### Document excerpt ###
UW Honors Graduation Address

by Stella Jones, Honors class of 2015-16

Stella Jones addresses the graduating Honors class of 2015-16. Video credit: Honors Staff.
Stella Jones, '16
Stella Jones, '16

Thank you, Vicky, for such a lovely introduction—the admiration is mutual. Good morning everyone. I am so happy to be here in celebration with you all today. I am going to start with a story. It is a story about separation and interconnection.

It happened one august day while I was at work. I work at the Urban Rest Stop, a hygiene center that provides free showers and laundry for homeless folks. I was sitting at the makeshift reception desk; it is a blue tin box pushed in the corner of our facility. Condensation dripped down the tiled walls, which is what happens when you run showers for nine hours a day during a heat wave. Basically, I work in a sauna. As I sat there, fanning myself with some housing brochures, a regular patron named Greg walked in. I hadn’t seen him in a while so we headed outside to the stoop find space and fresh air so we could chat.

Greg had been trying to find housing for some time, and so I was thrilled to hear that he had just spent the week touring apartments. His recent birthday qualified him for low income senior housing. He told me, jokingly, that at the last place he visited, some of the older ladies who lived in the complex wandered out into the hall and gave him the once-over. He said, “Yeah, I’m 65, fresh meat!”

After I finished laughing I said, Greg, all joking aside, I’m stoked. I am so excited for you. This might be the last time we see you here!

His smile dropped just slightly. He said, I’m excited too. But I don’t know if it’s gonna work out. It’s really far away from work.

I asked what he did for work and he replied: have I not told you? I’ve been the head chef at a UW fraternity for 25 years.

I don’t remember what I said next. I just remember thinking: woah.

This story has stuck with me ever since. I return to it often, trying to puzzle through the mixture of emotions I felt when Greg told me that.

I realize now that I had unintentionally constructed a wall between my life as a student on campus and my job in the community. Hearing Greg’s story shattered that wall. My two worlds were not separate, but intimately in relation.

I am proud to be graduating from the University of Washington. I am proud of each of one of us graduating here today.
###
| Directive A |
Answer these questions about the graduation address:
(i) What does the Urban Rest Stop provide, and to whom?
(ii) What qualified Greg for low income senior housing?
(iii) What job has Greg held for 25 years?
| Directive B |
Rewrite the graduation address paragraph that begins "It happened one august day" in a shorter form, keeping its main facts.
| Directive C |
List every person named in the graduation address, including its heading and caption.
### Listed records ###
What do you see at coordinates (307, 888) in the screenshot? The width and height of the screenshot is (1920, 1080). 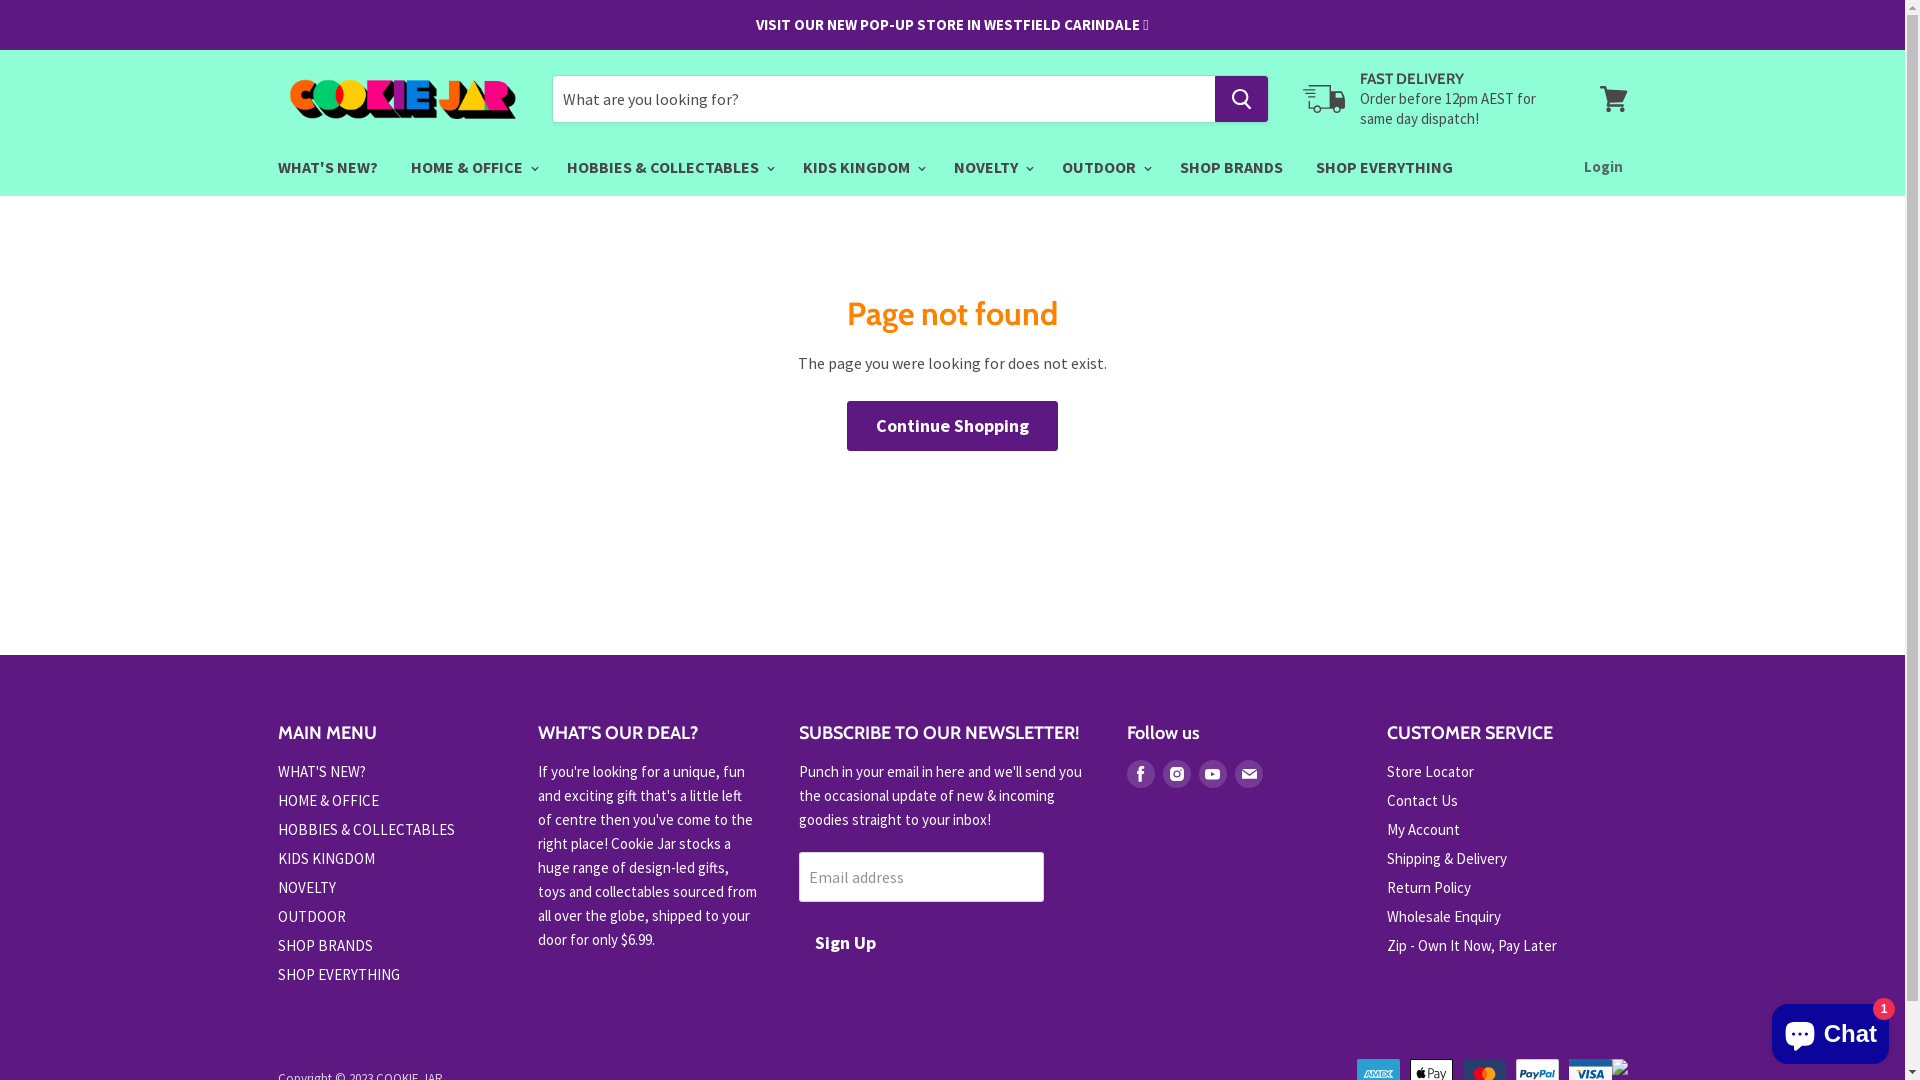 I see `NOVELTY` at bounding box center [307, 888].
###
### Listed records ###
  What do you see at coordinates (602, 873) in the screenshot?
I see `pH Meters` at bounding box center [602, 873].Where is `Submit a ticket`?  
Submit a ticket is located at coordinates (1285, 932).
###
| Exercise output A |
(i) Free showers and laundry for homeless folks.
(ii) His recent birthday (he is 65).
(iii) Head chef at a UW fraternity.

| Exercise output B |
One August day during a heat wave, the speaker was working at the Urban Rest Stop, a hygiene center that offers free showers and laundry to homeless people, and was sitting at the reception desk, a blue tin box in a corner. Showers running nine hours a day left condensation dripping down the tiled walls, so the place felt like a sauna. A regular patron named Greg, not seen for a while, walked in, and the two went out to the stoop to talk in the fresh air.

| Exercise output C |
Stella Jones
Vicky
Greg